Patients with HCM have an increased incidence of sudden death, particularly younger individuals. However, HCM has markedly variable clinical presentations, and the risk of sudden death and arrhythmia events (AE) differs significantly from one patient to another. Several risk factors for AE have been proposed. These risk factors have been defined in predominantly adult HCM populations. Little data is available defining risk factors for sudden death in a carefully defined HCM population composed of only children and adolescents. Those at highest risk may benefit from implantable defibrillator (ICD) therapy. However, the universal application of ICD therapy is not without significant morbidity and mortality.

Traditional risk factors for sudden death (SD) in adult HCM patients include a family history of SD, young age, non-sustained ventricular tachycardia (VT) on Holter monitoring, increased ventricular septal thickness (ST), abnormal blood pressure (BP) response to exercise and syncope.

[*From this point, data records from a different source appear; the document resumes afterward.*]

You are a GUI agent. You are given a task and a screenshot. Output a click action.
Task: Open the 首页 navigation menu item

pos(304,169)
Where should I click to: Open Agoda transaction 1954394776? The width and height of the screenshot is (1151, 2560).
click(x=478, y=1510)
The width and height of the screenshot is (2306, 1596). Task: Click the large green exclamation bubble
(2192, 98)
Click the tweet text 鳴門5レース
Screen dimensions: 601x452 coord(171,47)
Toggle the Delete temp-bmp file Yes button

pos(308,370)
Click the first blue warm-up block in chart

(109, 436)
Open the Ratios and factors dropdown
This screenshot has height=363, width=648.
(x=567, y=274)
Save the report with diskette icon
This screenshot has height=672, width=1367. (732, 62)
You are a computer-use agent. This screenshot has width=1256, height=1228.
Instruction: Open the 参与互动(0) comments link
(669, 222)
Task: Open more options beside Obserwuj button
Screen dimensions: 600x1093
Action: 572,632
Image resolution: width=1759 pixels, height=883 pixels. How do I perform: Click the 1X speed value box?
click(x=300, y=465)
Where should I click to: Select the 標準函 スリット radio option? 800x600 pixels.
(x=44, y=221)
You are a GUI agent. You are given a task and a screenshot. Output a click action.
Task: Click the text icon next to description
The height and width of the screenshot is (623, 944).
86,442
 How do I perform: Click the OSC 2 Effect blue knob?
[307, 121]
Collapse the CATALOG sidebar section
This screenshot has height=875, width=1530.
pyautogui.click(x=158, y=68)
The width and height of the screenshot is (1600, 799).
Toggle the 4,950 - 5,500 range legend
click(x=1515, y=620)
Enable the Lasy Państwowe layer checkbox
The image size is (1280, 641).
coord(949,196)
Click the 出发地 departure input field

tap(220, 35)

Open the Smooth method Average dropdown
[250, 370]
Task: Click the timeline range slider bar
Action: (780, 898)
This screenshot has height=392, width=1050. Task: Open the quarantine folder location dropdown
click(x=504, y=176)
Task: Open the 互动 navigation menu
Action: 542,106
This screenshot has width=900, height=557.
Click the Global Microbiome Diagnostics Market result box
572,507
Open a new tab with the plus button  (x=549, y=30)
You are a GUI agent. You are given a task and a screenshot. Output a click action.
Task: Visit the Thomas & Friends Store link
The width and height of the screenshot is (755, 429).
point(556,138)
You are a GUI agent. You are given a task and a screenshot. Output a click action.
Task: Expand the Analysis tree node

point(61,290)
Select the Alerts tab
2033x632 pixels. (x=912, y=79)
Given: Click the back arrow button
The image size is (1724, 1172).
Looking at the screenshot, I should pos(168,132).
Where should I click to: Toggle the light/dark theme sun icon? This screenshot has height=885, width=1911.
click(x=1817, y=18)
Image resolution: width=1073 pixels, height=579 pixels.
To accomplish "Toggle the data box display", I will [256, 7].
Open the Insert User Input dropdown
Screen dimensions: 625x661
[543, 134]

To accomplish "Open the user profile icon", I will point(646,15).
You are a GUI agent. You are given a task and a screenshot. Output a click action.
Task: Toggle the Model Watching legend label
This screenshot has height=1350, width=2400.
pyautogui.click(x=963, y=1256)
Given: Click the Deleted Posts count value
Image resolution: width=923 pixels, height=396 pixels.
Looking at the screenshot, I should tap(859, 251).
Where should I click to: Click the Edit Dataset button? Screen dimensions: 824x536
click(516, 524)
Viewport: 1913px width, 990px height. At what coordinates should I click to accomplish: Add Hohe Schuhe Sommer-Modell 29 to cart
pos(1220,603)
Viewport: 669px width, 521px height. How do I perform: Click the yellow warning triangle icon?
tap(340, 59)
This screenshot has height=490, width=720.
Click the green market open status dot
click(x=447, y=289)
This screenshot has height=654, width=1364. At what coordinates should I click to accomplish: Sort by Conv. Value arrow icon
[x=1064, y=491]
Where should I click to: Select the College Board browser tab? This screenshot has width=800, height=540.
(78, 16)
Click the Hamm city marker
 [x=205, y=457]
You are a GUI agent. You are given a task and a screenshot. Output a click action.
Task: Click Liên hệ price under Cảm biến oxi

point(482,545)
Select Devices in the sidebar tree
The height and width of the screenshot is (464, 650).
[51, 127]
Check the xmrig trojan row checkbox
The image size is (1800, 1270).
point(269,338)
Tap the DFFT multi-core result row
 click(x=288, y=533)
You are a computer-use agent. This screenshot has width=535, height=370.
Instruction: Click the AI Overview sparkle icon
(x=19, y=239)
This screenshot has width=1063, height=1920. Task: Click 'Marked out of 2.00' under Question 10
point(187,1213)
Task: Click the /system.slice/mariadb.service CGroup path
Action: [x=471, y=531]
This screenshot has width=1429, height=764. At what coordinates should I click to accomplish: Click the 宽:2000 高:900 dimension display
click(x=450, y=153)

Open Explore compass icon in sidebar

The purpose of this study will be to 1) to determine whether risk factors for and mechanisms of AE in adults have predictive value in children, and 2) in particular, whether ventricular septal thickness and inducible ventricular tachycardia at electrophysiologic study (EPS) would identify a subgroup of children that might benefit most from ICD implantation.

Clinical features that will be examined as potential AE predictors included: age at presentation to the NIH; family history of SD; pre-syncope or syncope; exercise-induced hypotension; ventricular septal thickness; LV outflow obstruction; elevated LV end diastolic pressure; QRS duration; QT interval; VT on ambulatory electrocardiographic monitoring; myocardial ischemia on stress nuclear perfusion imaging; inducible VT; intra-cardiac conduction intervals; and ventricular refractory periods. Statistical significance for the time-to-event analyses will be assessed using the logrank statistic for dichotomous variables and Cox's score statistic for continuous variables.

We anticipate that this study will improve risk stratification in children and adolescents with HCM, enhance our ability to predict AE, and refine guidelines for ICD therapy in children.